| Information given |
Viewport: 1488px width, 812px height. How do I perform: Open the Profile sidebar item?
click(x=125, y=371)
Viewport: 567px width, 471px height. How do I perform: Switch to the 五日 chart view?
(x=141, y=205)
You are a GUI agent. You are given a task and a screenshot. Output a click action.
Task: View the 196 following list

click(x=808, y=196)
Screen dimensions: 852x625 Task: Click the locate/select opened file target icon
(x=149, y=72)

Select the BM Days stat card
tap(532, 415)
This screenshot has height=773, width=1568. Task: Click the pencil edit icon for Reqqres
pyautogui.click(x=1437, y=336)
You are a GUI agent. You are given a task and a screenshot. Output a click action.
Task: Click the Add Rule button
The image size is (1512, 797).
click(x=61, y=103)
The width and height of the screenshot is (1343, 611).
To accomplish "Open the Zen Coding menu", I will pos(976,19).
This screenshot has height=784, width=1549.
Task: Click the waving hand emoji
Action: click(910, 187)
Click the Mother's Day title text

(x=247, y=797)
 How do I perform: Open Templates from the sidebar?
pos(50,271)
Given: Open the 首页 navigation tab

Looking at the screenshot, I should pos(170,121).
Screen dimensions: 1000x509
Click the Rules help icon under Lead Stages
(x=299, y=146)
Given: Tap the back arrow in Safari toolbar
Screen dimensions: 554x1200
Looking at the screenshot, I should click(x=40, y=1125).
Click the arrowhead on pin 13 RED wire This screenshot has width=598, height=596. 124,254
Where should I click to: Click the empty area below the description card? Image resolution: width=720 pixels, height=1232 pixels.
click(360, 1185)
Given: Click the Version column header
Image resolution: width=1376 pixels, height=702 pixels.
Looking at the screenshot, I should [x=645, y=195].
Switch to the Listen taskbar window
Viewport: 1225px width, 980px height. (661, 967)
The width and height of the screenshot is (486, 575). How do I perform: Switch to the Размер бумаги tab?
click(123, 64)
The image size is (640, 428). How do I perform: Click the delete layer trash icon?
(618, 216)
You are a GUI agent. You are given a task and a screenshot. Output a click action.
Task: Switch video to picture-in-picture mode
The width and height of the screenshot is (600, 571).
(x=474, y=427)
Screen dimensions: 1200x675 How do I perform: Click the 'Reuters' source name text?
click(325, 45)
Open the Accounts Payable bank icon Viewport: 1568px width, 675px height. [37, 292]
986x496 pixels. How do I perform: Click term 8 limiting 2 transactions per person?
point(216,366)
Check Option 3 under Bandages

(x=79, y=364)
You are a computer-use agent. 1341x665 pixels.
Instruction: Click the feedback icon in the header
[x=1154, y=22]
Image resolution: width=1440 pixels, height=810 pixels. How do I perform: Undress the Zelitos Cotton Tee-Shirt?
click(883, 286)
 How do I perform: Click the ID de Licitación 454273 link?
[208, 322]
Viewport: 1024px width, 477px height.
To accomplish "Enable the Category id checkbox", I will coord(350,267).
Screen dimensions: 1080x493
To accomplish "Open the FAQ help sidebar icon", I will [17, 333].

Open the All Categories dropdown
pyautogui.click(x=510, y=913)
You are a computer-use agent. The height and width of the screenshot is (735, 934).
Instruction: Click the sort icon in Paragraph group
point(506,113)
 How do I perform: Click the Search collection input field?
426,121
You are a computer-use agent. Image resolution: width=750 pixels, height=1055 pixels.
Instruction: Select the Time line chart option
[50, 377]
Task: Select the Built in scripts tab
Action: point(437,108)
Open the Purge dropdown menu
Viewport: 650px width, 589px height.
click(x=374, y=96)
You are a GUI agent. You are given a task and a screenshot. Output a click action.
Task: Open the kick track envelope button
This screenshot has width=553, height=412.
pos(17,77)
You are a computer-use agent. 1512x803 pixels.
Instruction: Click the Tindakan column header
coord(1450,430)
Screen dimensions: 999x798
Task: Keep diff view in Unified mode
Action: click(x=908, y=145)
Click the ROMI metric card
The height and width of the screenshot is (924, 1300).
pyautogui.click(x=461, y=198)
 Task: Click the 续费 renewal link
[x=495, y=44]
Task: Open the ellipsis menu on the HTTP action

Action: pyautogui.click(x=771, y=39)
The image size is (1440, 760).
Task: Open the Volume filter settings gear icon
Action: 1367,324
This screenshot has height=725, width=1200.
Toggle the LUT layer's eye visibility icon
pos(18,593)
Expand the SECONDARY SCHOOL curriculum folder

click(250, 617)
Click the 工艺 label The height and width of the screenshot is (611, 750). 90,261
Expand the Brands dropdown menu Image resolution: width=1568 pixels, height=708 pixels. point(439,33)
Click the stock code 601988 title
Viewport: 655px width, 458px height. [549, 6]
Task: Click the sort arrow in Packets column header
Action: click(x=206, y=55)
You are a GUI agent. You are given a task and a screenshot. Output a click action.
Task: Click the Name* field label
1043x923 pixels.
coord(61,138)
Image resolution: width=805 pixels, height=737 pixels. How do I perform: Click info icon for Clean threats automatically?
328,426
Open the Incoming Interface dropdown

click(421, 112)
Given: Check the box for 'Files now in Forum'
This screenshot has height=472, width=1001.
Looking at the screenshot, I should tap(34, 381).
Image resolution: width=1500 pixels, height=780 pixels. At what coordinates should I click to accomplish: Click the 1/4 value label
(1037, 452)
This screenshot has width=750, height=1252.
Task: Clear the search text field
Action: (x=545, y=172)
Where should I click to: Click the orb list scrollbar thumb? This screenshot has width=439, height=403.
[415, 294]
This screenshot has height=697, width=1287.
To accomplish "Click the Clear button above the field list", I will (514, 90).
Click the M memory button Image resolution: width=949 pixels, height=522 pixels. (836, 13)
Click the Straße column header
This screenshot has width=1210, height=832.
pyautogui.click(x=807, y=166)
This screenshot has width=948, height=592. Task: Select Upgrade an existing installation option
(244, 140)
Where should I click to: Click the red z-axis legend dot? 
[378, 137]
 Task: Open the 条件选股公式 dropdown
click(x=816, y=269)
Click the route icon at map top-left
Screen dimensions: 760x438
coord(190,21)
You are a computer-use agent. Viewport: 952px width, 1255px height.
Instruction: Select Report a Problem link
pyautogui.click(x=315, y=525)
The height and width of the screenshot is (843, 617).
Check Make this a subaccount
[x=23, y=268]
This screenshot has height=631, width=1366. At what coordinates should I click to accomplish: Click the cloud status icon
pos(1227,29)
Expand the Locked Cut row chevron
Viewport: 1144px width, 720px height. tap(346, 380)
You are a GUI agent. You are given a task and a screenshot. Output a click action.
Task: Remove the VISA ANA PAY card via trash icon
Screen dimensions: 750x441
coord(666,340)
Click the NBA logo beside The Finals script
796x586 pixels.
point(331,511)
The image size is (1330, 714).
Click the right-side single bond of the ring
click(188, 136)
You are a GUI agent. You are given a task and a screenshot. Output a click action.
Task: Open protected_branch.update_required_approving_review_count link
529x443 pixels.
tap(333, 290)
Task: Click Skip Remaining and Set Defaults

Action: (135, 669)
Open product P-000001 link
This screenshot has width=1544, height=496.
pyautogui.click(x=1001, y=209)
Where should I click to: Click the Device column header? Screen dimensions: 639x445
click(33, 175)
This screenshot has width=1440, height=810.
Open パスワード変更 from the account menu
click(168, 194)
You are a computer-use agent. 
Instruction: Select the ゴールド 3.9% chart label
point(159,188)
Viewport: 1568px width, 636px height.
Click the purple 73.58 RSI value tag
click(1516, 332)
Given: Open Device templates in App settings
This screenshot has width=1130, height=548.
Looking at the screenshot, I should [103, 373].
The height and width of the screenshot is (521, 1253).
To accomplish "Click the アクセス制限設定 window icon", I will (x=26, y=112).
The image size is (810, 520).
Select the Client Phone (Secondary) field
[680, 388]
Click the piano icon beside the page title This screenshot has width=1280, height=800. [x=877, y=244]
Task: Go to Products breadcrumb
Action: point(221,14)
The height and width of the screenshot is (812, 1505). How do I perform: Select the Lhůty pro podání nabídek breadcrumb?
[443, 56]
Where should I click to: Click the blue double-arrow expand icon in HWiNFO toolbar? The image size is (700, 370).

| What the task requires |
Please, starting with the first line of the material above, write out each line exactly and finish on the line that includes "Click the arrowhead".

| Solution to this problem |
Viewport: 1488px width, 812px height. How do I perform: Open the Profile sidebar item?
click(x=125, y=371)
Viewport: 567px width, 471px height. How do I perform: Switch to the 五日 chart view?
(x=141, y=205)
You are a GUI agent. You are given a task and a screenshot. Output a click action.
Task: View the 196 following list

click(x=808, y=196)
Screen dimensions: 852x625 Task: Click the locate/select opened file target icon
(x=149, y=72)

Select the BM Days stat card
tap(532, 415)
This screenshot has height=773, width=1568. Task: Click the pencil edit icon for Reqqres
pyautogui.click(x=1437, y=336)
You are a GUI agent. You are given a task and a screenshot. Output a click action.
Task: Click the Add Rule button
The image size is (1512, 797).
click(x=61, y=103)
The width and height of the screenshot is (1343, 611).
To accomplish "Open the Zen Coding menu", I will pos(976,19).
This screenshot has height=784, width=1549.
Task: Click the waving hand emoji
Action: click(910, 187)
Click the Mother's Day title text

(x=247, y=797)
 How do I perform: Open Templates from the sidebar?
pos(50,271)
Given: Open the 首页 navigation tab

Looking at the screenshot, I should pos(170,121).
Screen dimensions: 1000x509
Click the Rules help icon under Lead Stages
(x=299, y=146)
Given: Tap the back arrow in Safari toolbar
Screen dimensions: 554x1200
Looking at the screenshot, I should click(x=40, y=1125).
Click the arrowhead on pin 13 RED wire This screenshot has width=598, height=596. 124,254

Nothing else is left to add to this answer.